Work required: Extract the lines from the one containing "Locate an element on the screen. Image" up to and including the one containing "tree-item-label: Mice and", and reproduce them word for word. Omit the pictures from your answer.

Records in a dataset
- Opening Delimiter -
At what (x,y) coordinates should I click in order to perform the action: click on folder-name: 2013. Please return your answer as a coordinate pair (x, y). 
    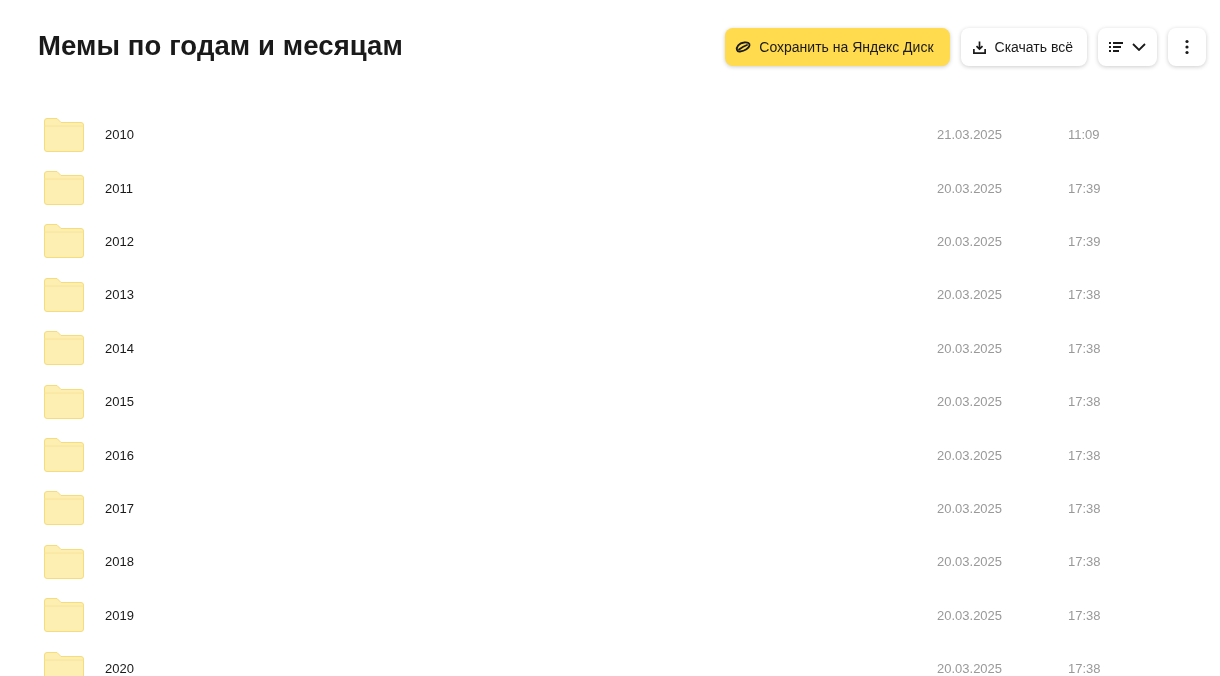
    Looking at the image, I should click on (165, 295).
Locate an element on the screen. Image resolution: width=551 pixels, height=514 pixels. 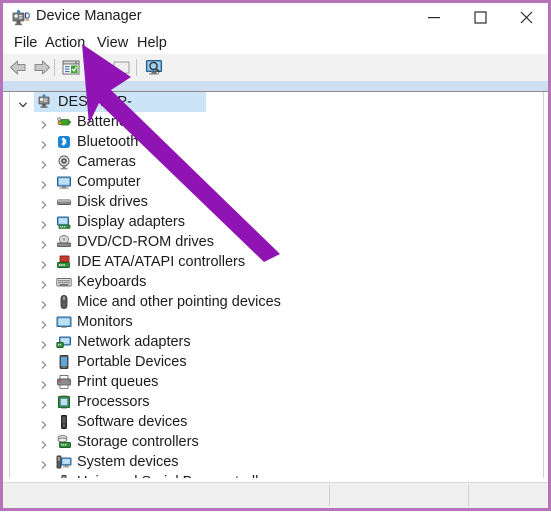
tree-item-label: Mice and other pointing devices is located at coordinates (179, 302).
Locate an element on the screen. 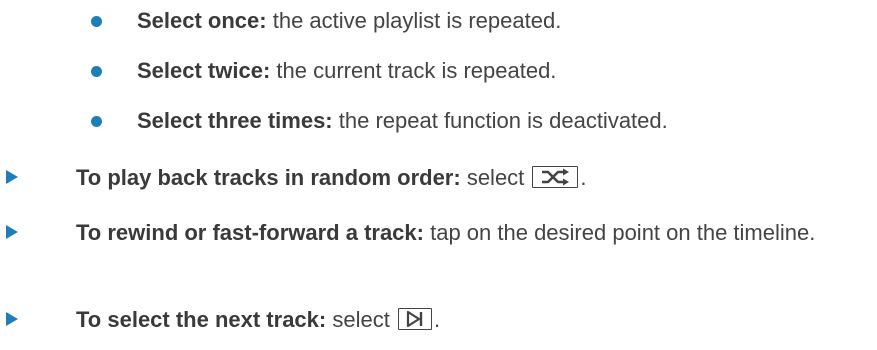 This screenshot has width=877, height=350. list-item-label: Select once: is located at coordinates (202, 20).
- Closing Delimiter -
Written response:
Locate an element on the screen. Image resolution: width=551 pixels, height=514 pixels. 
tree-item-label: Mice and other pointing devices is located at coordinates (179, 302).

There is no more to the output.